> **Objective**
Express the entries from the start through the line with "Action: coord(81,13)" as a Markdown table with the columns Row and Text. Number each line in Row, skip blank lines, and omit the pictures.

> **Exercise input**

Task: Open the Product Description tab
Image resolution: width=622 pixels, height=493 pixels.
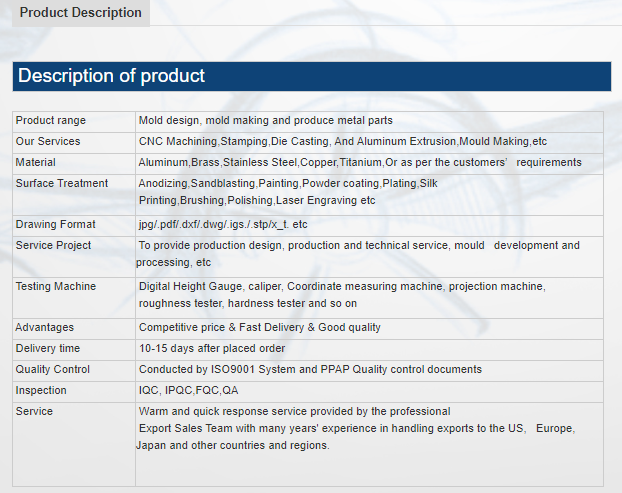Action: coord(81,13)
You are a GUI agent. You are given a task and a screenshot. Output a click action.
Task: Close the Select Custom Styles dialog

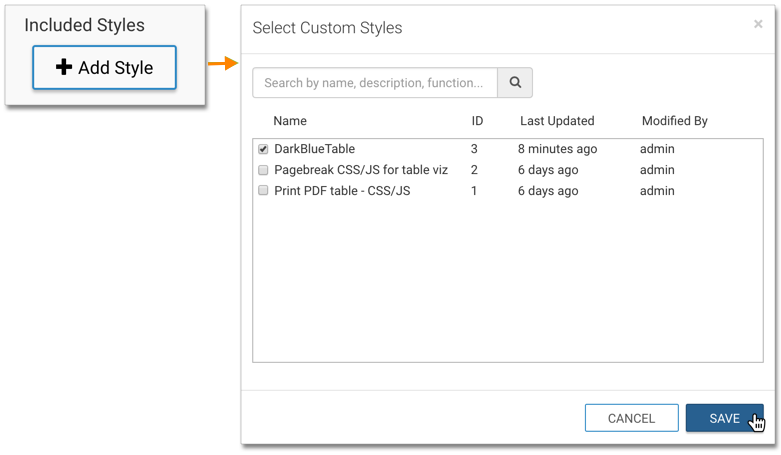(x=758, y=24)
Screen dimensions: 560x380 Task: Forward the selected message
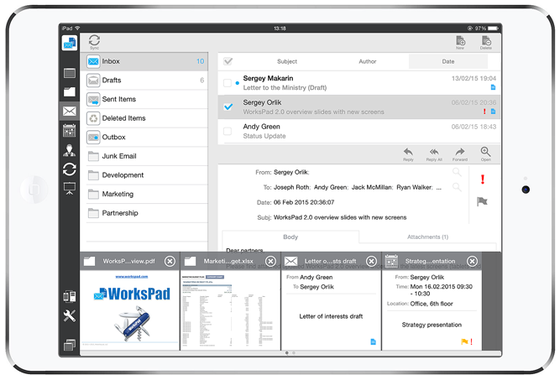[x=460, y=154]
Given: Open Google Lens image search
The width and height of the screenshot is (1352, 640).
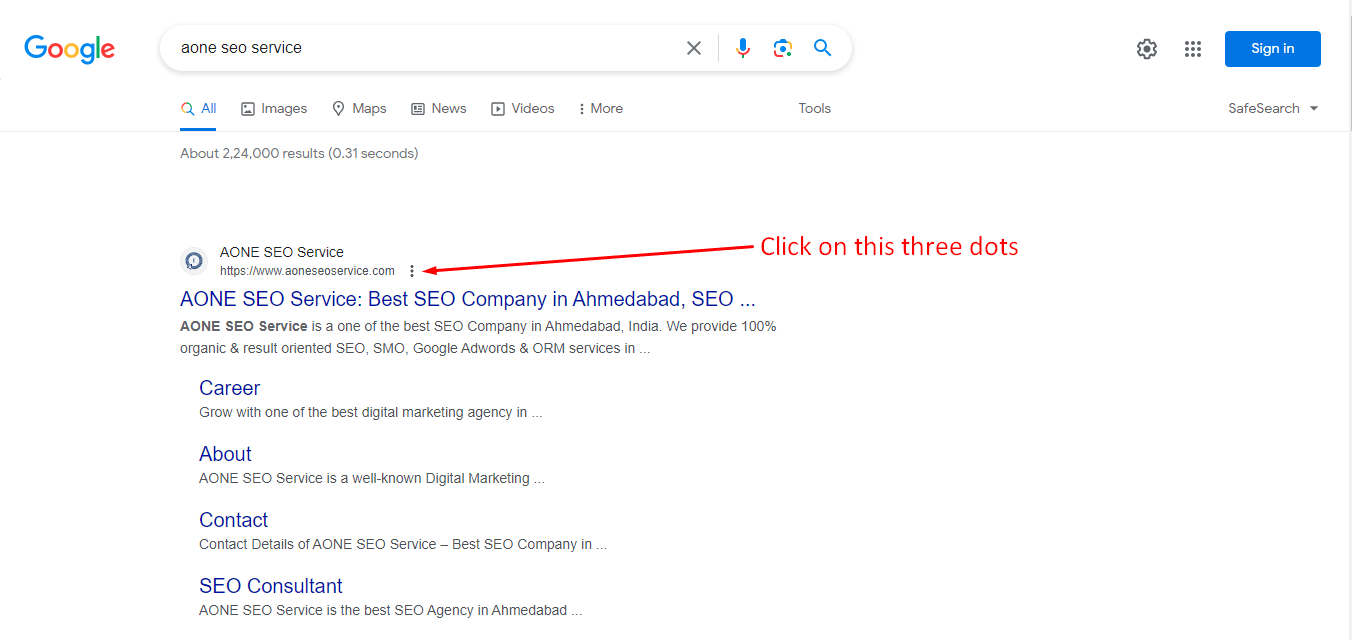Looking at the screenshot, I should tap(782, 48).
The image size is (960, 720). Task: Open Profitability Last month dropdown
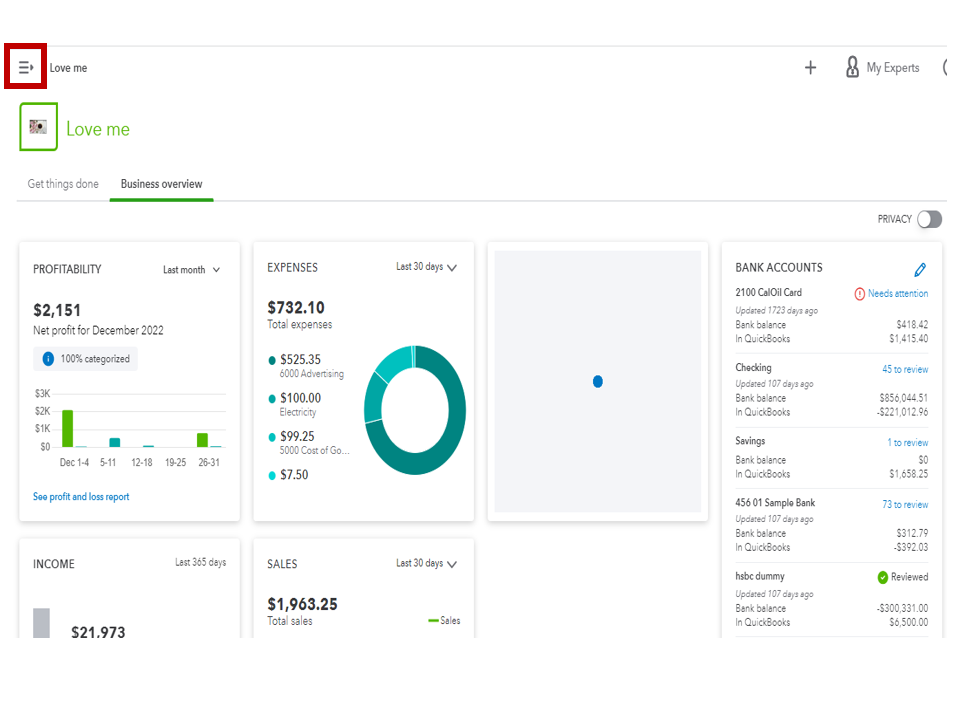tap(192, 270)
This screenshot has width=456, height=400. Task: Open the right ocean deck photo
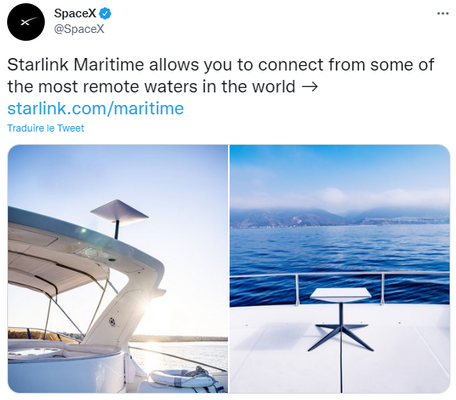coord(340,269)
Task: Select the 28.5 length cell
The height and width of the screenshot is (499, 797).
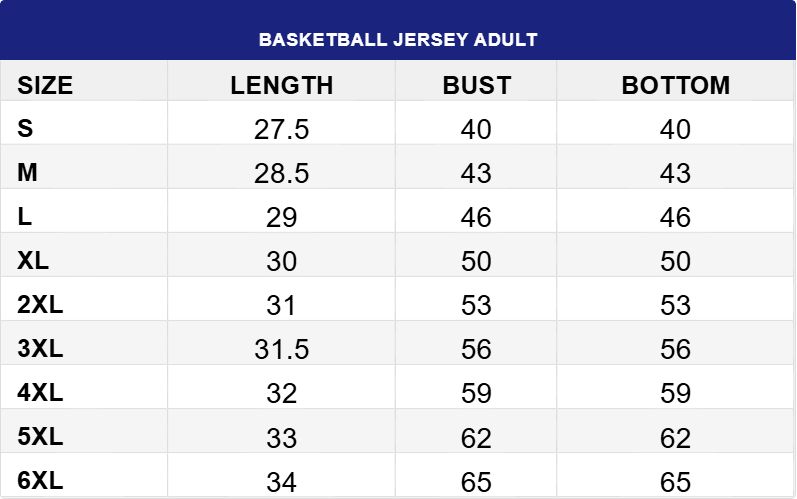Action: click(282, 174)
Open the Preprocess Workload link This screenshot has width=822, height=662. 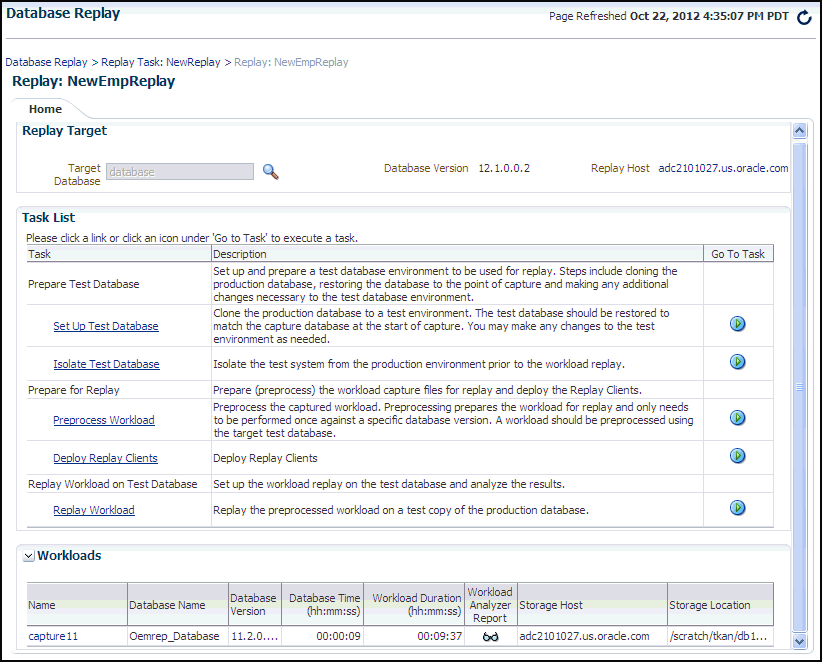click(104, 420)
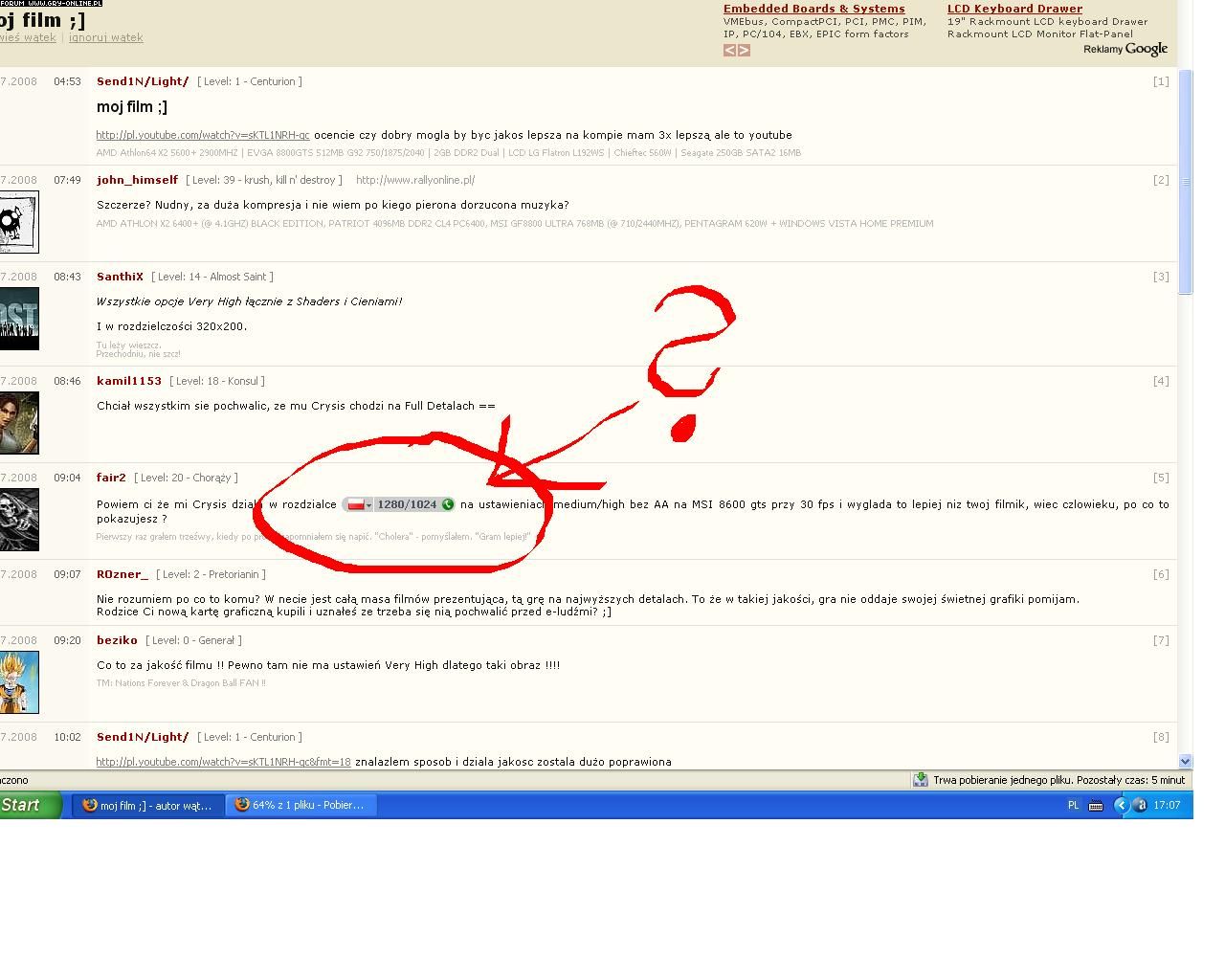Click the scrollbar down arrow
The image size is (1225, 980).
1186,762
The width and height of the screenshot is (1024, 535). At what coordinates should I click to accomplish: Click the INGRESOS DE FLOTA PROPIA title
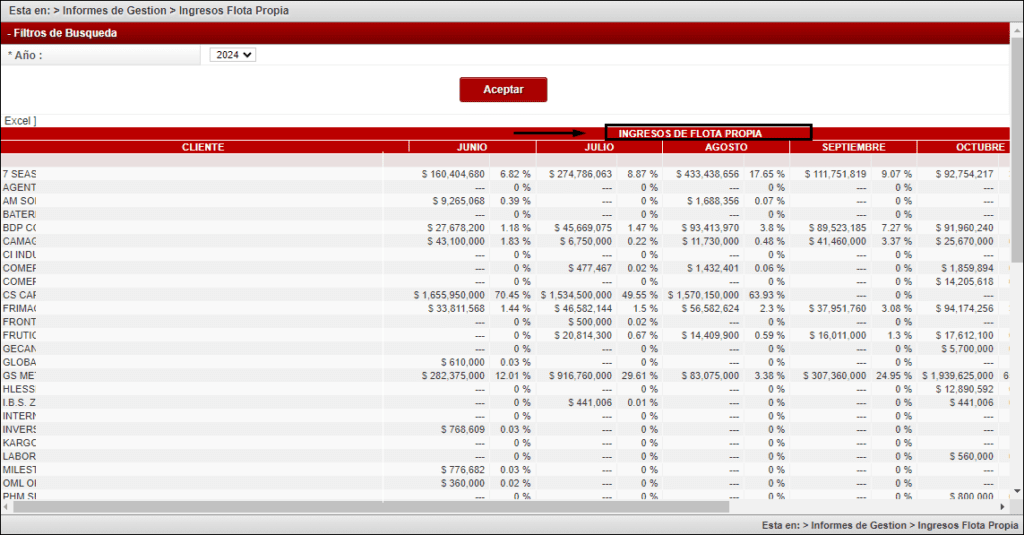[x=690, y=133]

> **Full response**
| Row | Text |
|---|---|
| 1 | Task: Open the Product Description tab |
| 2 | Image resolution: width=622 pixels, height=493 pixels. |
| 3 | Action: coord(81,13) |